Bu arada diziyi hala bitirmedim. 85. bölümdeyim. Kıyamıyorum her gün bir bölüm izliyorum. İzlemek isteyenler için dizinin resmi youtube kanalı ilk iki sezon 480p kalitesinde 3.sezon 1080p ve sonlara doğru sansürsüz olarak da eklenmiş. İzlememiş olanlar şanslısınız. Boş vakitleriniz de bir şans verin derim. Sevgiler
edit: @dkamoy düzelttim, kusura bakma, uyardığın için sağ ol
@TheAnarky : Hatırlarsanız yazınız başta kendi özel bloğunuzdaydı.
Zamanında pek severek izlemiştim bu diziyi. Bizim dizilere göre standartların üstünde bir diziydi.

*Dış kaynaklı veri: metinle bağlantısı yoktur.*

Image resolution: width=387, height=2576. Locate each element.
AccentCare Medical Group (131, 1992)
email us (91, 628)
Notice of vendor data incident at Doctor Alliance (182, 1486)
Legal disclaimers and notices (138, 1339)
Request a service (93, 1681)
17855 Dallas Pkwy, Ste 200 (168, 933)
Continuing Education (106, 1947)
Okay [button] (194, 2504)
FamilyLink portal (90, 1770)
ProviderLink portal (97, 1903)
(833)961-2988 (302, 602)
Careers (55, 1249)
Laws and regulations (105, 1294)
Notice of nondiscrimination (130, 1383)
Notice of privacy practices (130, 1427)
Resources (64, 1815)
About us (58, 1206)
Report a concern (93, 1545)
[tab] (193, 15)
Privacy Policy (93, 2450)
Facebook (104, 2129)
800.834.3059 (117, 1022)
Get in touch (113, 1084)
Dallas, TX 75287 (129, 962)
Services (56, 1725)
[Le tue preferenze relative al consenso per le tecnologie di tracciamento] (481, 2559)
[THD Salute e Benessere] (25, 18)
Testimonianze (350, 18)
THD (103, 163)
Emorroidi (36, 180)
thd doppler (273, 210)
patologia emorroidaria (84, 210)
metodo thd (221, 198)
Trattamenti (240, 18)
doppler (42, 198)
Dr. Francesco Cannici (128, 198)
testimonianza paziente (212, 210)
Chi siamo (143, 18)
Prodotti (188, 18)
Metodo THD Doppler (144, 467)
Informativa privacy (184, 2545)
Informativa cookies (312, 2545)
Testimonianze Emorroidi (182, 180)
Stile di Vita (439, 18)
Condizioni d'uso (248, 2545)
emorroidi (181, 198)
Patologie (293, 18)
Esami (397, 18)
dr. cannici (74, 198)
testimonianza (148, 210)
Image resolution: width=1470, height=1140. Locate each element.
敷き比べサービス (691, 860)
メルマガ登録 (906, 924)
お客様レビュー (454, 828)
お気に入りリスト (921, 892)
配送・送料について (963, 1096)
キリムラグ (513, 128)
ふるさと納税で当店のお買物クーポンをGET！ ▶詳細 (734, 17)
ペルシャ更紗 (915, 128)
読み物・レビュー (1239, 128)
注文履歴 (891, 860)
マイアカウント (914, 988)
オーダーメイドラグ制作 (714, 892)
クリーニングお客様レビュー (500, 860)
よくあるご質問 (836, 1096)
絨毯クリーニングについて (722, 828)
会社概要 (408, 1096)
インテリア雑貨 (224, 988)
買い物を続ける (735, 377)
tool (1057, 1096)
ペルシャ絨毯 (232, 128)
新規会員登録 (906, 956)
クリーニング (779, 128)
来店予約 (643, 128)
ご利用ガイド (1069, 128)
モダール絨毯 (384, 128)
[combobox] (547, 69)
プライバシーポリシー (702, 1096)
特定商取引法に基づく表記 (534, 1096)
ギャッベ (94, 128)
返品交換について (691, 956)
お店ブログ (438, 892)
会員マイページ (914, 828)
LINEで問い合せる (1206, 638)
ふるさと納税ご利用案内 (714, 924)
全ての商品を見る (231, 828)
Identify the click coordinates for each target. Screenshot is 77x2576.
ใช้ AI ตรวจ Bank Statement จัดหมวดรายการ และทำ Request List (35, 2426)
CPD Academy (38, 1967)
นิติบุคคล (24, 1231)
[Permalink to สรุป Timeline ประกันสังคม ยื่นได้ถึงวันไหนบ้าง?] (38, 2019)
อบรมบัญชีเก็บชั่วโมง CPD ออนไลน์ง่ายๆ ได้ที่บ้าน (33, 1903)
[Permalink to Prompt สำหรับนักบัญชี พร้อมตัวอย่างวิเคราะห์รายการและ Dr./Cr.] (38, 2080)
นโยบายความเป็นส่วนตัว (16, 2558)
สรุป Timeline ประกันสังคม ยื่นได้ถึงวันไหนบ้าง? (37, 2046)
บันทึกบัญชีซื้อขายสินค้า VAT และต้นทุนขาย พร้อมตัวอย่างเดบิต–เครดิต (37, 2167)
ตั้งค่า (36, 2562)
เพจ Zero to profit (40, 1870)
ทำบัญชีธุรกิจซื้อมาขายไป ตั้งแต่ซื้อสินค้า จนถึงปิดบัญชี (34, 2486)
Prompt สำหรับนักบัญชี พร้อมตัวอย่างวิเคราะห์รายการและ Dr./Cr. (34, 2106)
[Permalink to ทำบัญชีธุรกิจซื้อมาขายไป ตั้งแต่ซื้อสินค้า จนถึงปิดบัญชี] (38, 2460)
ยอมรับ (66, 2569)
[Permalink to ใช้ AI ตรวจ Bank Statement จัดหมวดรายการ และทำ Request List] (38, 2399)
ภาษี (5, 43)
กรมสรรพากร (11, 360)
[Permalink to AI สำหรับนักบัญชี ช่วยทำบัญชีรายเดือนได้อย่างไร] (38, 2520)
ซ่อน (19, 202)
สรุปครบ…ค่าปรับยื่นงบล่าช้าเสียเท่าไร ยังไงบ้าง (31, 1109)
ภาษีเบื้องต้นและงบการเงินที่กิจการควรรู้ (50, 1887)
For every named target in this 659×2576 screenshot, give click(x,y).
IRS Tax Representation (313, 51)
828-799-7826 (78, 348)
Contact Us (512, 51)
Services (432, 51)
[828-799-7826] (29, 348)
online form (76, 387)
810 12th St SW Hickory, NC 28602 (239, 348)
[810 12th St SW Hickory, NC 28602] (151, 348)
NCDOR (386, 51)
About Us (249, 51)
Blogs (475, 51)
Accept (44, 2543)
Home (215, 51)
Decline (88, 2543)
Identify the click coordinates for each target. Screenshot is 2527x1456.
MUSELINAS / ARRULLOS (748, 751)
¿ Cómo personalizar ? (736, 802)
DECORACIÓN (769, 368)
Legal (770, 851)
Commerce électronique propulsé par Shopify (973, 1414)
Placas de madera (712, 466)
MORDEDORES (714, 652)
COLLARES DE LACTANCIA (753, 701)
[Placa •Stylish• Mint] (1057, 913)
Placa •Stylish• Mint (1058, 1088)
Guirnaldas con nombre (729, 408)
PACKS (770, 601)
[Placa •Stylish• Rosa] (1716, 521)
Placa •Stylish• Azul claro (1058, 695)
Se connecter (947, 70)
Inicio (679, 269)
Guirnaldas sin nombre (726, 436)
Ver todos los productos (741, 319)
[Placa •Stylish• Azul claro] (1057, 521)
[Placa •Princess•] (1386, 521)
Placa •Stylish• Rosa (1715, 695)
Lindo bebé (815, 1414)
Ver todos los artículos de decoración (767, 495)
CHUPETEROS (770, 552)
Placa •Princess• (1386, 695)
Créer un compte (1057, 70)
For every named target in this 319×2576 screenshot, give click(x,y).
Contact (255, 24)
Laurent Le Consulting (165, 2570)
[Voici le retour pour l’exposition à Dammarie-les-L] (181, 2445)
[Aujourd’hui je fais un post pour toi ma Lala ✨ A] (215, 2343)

Karakterlerin işlenişini, derinliğini vs. halen çok başarılı bulurum. Yukarıda necdetcem söylemiş ama tekrar edeyim ben de. Dizinin ilk iki sezon bölümleri ortalama 90 dk, son sezonda 60-65 dakika arası değişiyor. Süreye çok takılmayın yani.
Çok başarılı bir inceleme olmuş, ellerinize sağlık @TheAnarky, ayrıca teşekkürler @ozgun14.
turk dizileri birbirlerinin kopyası diziler çekılıyor çok az turk dizileri izlemişimdir oda farklı konusu olan dizileri izliyorum artık tv açamıorum okadar boşş dizi programlar var yabancıların hayal dunyası bizden daha iyii birde çakma dizileri alıp yapmasalar çok guzel olacak
@TheAnarky
ben de tesadüfen eski taslakları temizleme aşamasında karıştırırken denk geldim. içine not düşmüşsünüz yazıyı kişisel blogumdan kaldırdım yayınlayabilirsiniz diye. ama editör tayfası olarak o notu görmemişiz. bekleme ondan olmuş. siz de tekrardan göndermeyince kalmış öyle gerilerde. ben içindeki notu görüp ricanız üzerine google da aratıp başka yerde olmadığını fark edince işlemleri başlattım diyelim.
geç olsun güç olmasın daha başka yazılarınızı da okuruz inşallah
.Geçen gün kanal d ye verilen cezaları görünce artık iyi gerçekçi bir türk dizisinin yapma imkanın gittikçe ortadan kalktığı duygusuna kapıldım..Hele yeni bir yasa hazırlanıyor ki kanallara nerdeyse dizi yapmayın türde.Getirilen reyting sistemi zaten bu tür dizlerin ekranda yaşamasına büyük engel.Sansür ülkesi olma yolunda koşar adımlarla gidiyoruz zaten ve çıkacak yasayla bu iş iyice resmiyete binecek.Bu diziyi bu yüzden izlemek için bile büyük bir sebep oluşturuyor bu durum.Başka bir örneği olmuyacak çünkü.
Neşet Ertaş ı gençlere sevdiren bizi rakının içkinin efendisi olduğunu gösteren diziydi.